- **Exercise**
Only a number is required: how many lines of the material contain the word "agent"?

- **Provided data**
----------------
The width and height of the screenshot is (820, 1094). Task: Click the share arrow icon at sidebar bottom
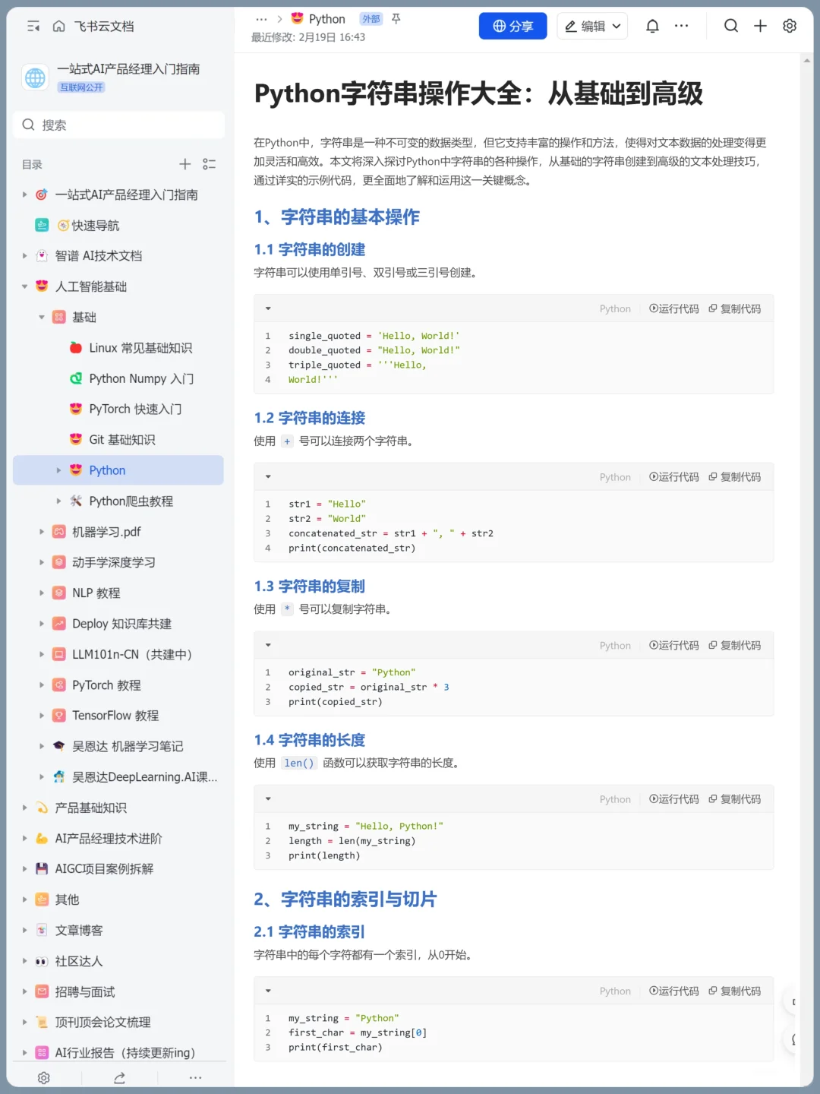point(119,1077)
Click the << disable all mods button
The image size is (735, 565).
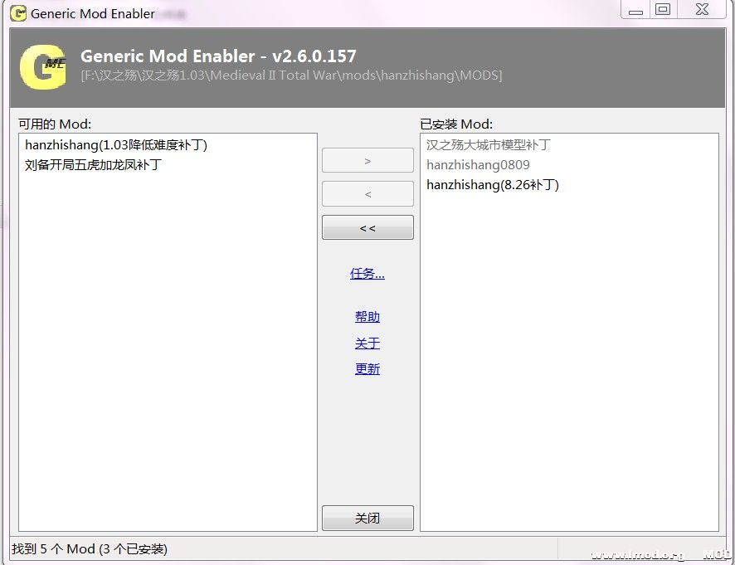tap(368, 228)
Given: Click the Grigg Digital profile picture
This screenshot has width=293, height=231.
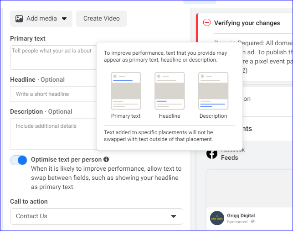Looking at the screenshot, I should point(217,218).
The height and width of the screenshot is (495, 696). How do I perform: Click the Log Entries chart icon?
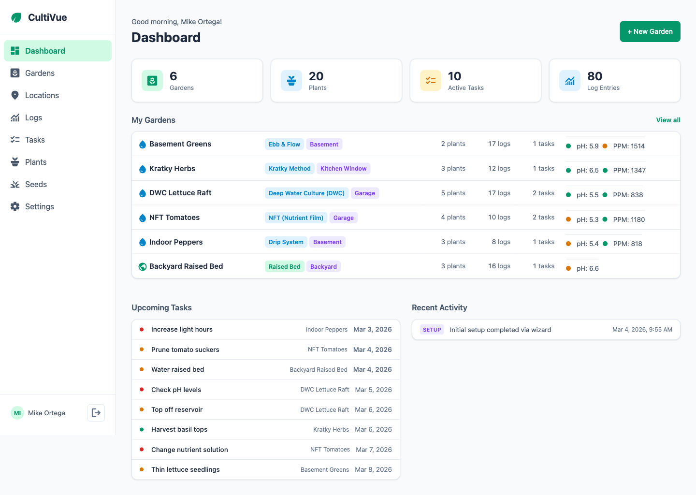(x=569, y=80)
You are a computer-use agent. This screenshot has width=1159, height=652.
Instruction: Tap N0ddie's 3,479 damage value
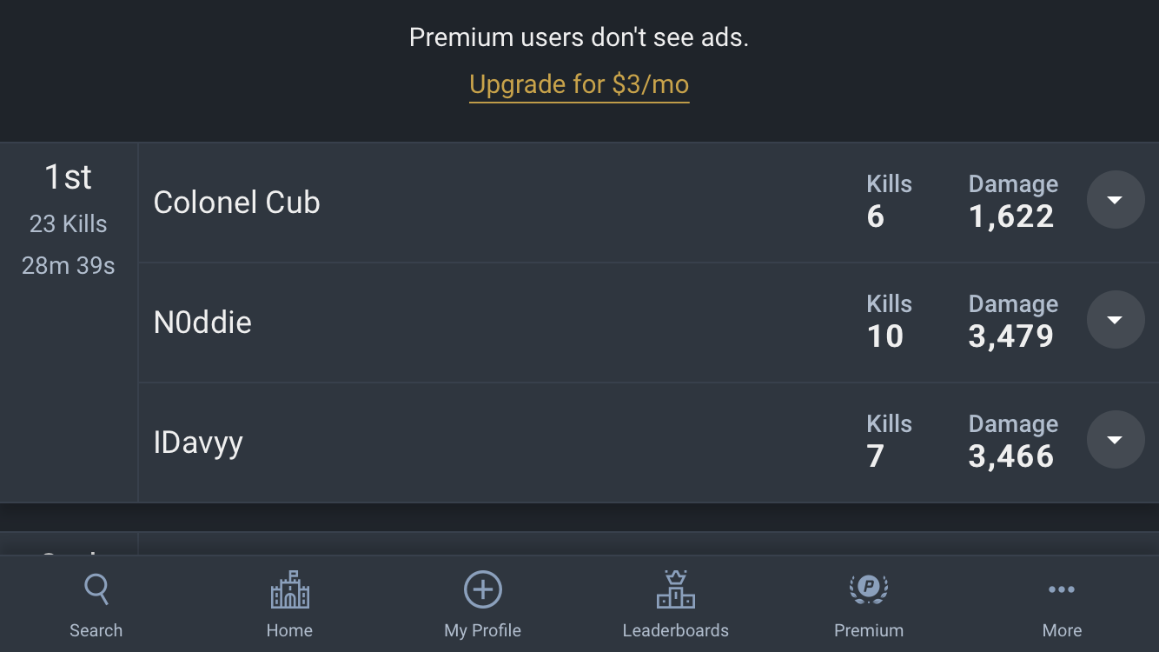(1011, 336)
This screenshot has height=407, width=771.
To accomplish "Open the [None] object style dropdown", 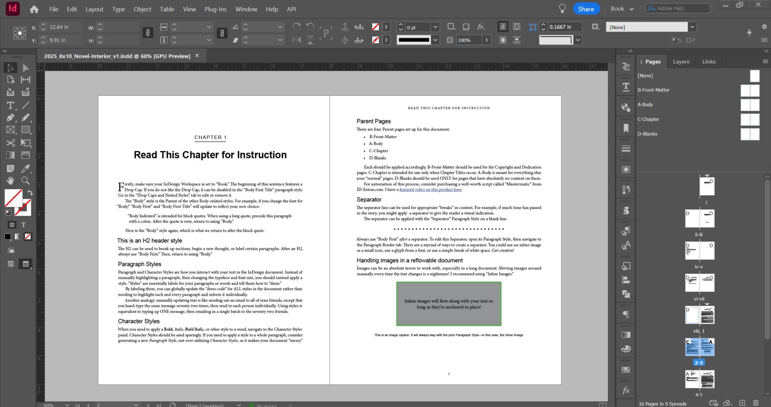I will (692, 27).
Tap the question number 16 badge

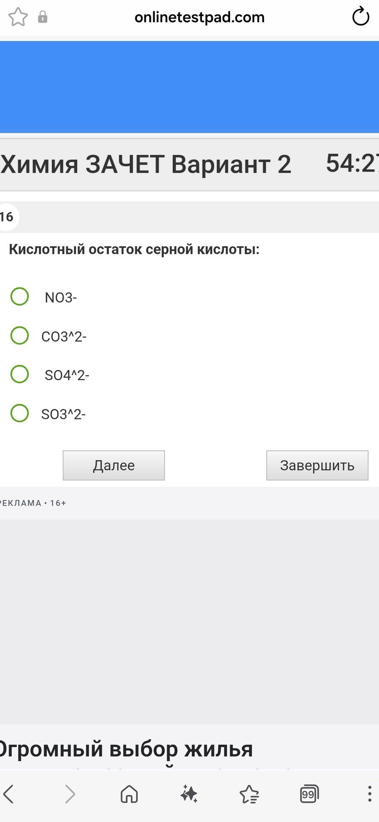click(7, 217)
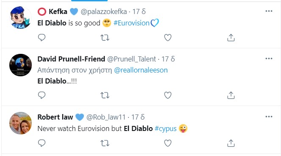The height and width of the screenshot is (156, 281).
Task: Share Robert law's tweet
Action: coord(231,143)
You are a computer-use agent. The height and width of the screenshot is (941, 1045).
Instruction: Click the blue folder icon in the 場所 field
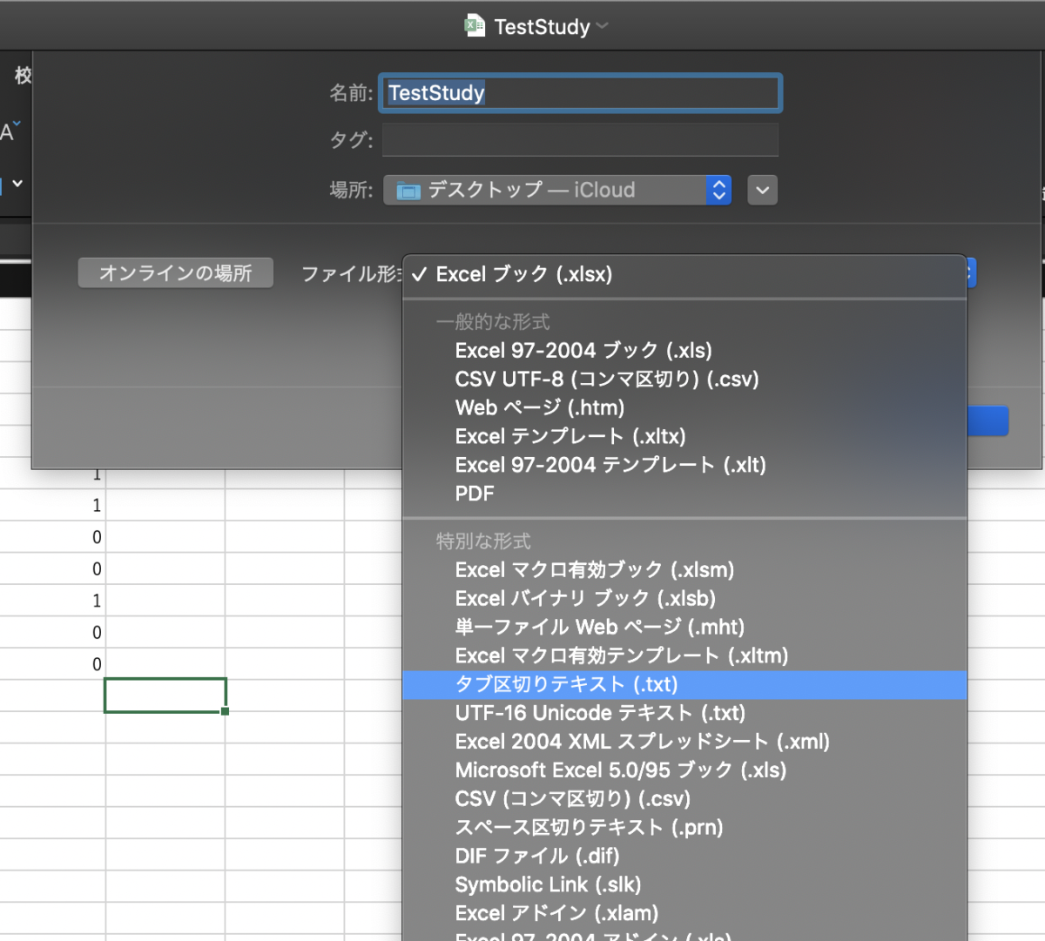point(408,190)
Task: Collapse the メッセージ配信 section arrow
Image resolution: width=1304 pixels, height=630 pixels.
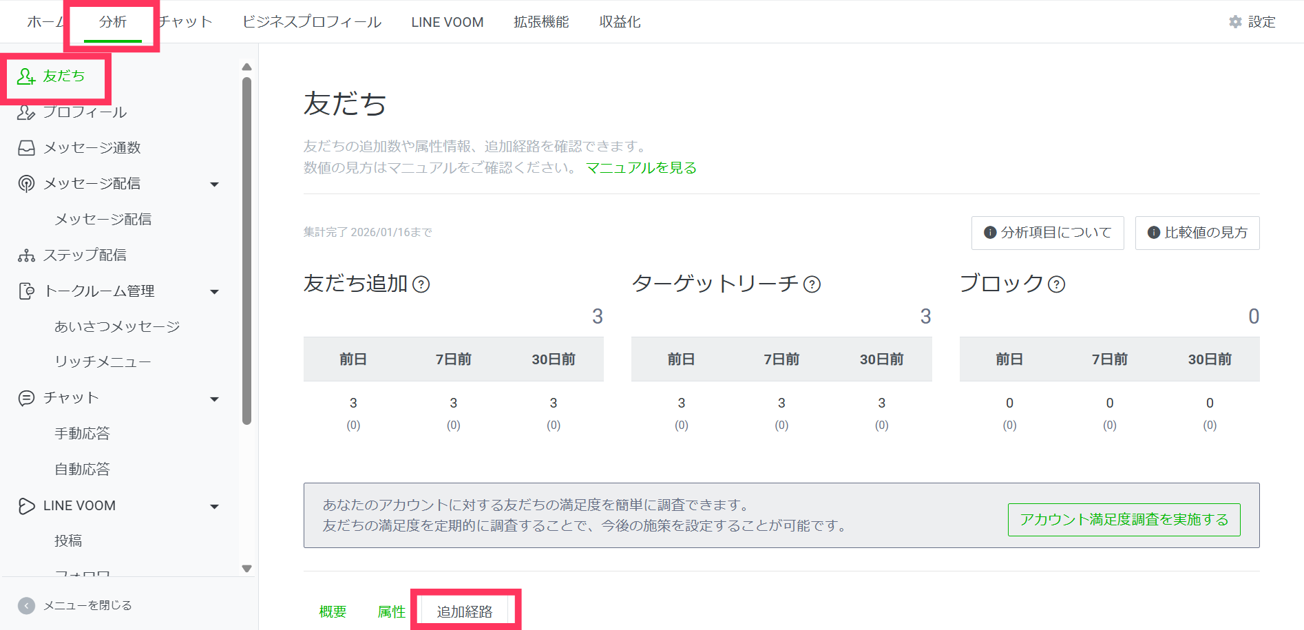Action: click(x=214, y=185)
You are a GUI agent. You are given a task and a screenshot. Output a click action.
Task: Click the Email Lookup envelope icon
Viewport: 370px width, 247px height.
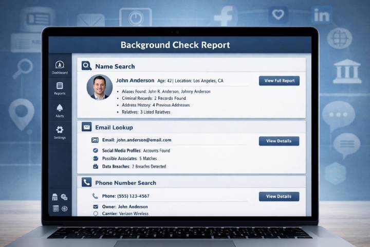tap(86, 127)
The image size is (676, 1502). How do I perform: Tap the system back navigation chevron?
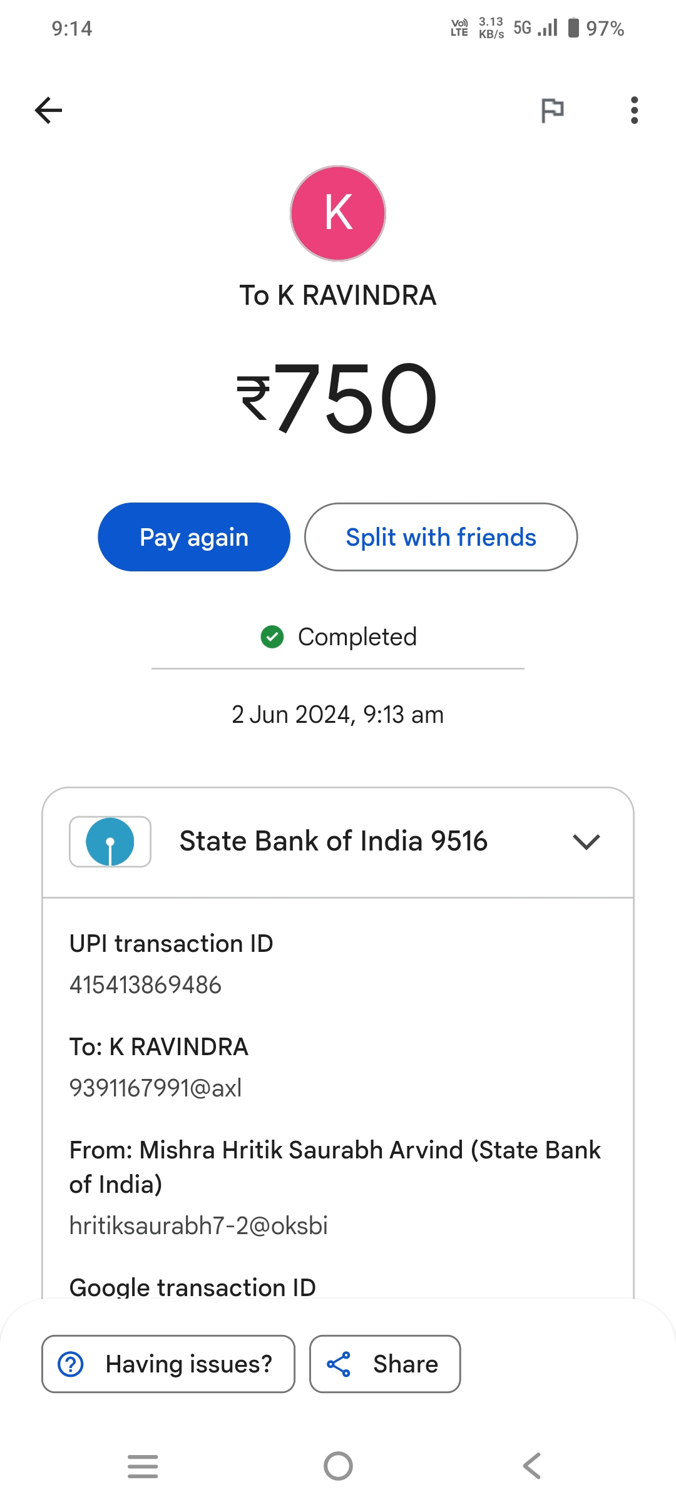point(532,1466)
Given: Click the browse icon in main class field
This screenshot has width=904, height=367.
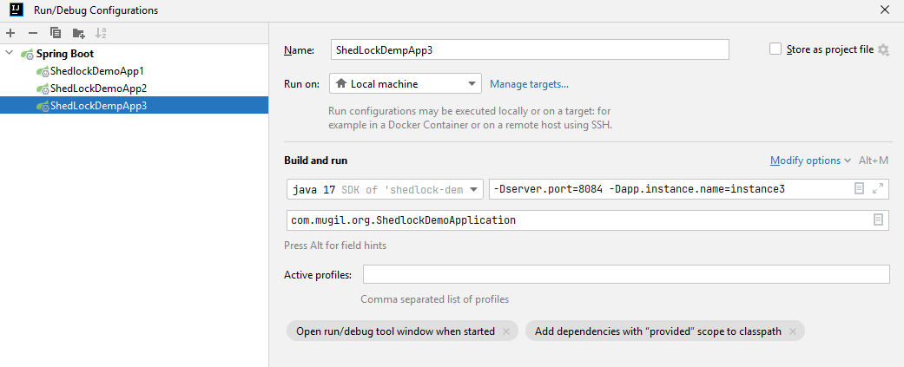Looking at the screenshot, I should pyautogui.click(x=878, y=220).
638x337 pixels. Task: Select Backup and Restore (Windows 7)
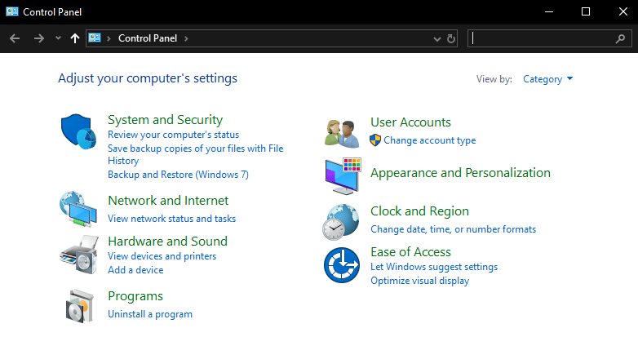pos(178,175)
----------------
- **Result for this exercise**
3